Popular blog site Boing Boing announced Monday it has been hacked by an unknown party who had injected malicious code into its site. According to the group blog, the code was injected into its WordPress themes and was designed to redirect readers to a malware page.
“Around 11:30 EST on January 10th, an unknown party logged into Boing Boing's CMS using the credentials of a member of the Boing Boing team,” Boing Boing wrote in a post.
“They proceeded to install a widget into our theme that allowed them to redirect users to a malware page hosted at a third party.”
Pointing out to the nature of programmatic advertising, Boing Boing said it had mistaken the code as a “malicious adscript” that redirects users into an unsecured page.
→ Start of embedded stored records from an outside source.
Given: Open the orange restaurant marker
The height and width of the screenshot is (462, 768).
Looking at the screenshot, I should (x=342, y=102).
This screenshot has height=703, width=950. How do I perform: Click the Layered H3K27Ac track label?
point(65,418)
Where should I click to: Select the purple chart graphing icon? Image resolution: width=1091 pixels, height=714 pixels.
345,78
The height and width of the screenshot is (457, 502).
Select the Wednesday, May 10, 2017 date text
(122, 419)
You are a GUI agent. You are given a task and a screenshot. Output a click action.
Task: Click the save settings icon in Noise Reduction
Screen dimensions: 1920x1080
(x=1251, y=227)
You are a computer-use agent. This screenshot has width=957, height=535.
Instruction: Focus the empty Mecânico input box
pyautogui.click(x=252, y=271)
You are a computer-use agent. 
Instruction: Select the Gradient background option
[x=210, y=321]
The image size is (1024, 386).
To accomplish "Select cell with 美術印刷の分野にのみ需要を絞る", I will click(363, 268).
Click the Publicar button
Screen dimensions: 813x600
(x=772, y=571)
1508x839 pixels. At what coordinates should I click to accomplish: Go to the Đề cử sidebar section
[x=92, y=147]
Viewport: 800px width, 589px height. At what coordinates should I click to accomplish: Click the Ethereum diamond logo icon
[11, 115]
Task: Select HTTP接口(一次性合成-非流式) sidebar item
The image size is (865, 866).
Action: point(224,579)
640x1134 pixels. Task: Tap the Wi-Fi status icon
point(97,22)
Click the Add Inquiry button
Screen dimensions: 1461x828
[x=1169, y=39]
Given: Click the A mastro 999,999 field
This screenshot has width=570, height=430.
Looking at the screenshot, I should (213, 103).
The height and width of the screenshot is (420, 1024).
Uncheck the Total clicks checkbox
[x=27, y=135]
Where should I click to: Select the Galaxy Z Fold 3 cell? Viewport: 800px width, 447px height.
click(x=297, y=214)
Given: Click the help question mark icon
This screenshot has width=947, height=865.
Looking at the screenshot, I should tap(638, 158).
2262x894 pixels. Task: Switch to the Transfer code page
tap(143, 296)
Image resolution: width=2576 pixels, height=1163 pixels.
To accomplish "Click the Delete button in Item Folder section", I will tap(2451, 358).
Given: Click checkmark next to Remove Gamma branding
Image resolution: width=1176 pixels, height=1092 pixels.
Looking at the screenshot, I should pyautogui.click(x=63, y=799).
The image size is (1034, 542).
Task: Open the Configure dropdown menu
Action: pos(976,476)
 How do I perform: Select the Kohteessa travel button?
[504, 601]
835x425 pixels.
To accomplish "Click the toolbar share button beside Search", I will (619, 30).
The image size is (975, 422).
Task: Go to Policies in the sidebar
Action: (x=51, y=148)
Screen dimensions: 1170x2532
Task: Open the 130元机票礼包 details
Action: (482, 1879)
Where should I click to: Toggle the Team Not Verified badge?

With this in mind, the site responded by reporting the activity through its Ad Partner's "bad ad" reporting page.
While the malicious code was later revealed to be not an ad, Boing Boing claimed that the action enabled their ad partner to identify the issue and inform them about the specifics of the attack.
“Once this was confirmed, we removed the offending code immediately from our servers and our CDN partners,” the blog explained.
“The BB team then proceeded to change passwords, access tokens, confirm access rights, and perform log analysis of the behavior of the user. As stated in our privacy policy, we only keep 72 hours worth of logs, but this was sufficient to track down the malicious activity and user account in question and react accordingly. We also took steps to modify our CMS to ensure a separate audit log (outside our 72-hour access logs) will be maintained in the future to help us track down administrative actions within our publishing software in the event of future breaches, so we are able to take action and determine the scope of a breach more thoroughly in the future.”
In an article from Graham Cluely, desktop users who have visited the site were reported to have been redirected into a malicious Adobe Flash update download page. Meanwhile, those that had visited the site using their Android devices were “presented with a pop-up purporting to come from Google, claiming that their phone was unsafe.”
In response to the incident, Boing Boing advised those who had visited the site over the weekend to run local anti-virus and malware scanners. To prevent the same attack from happening, the popular blog site also ensured it had taken various security measures and made its employees had their login credentials changed.
“From a systems security perspective, this is an excellent cautionary tale of the importance of individual user security,” Boing Boing added.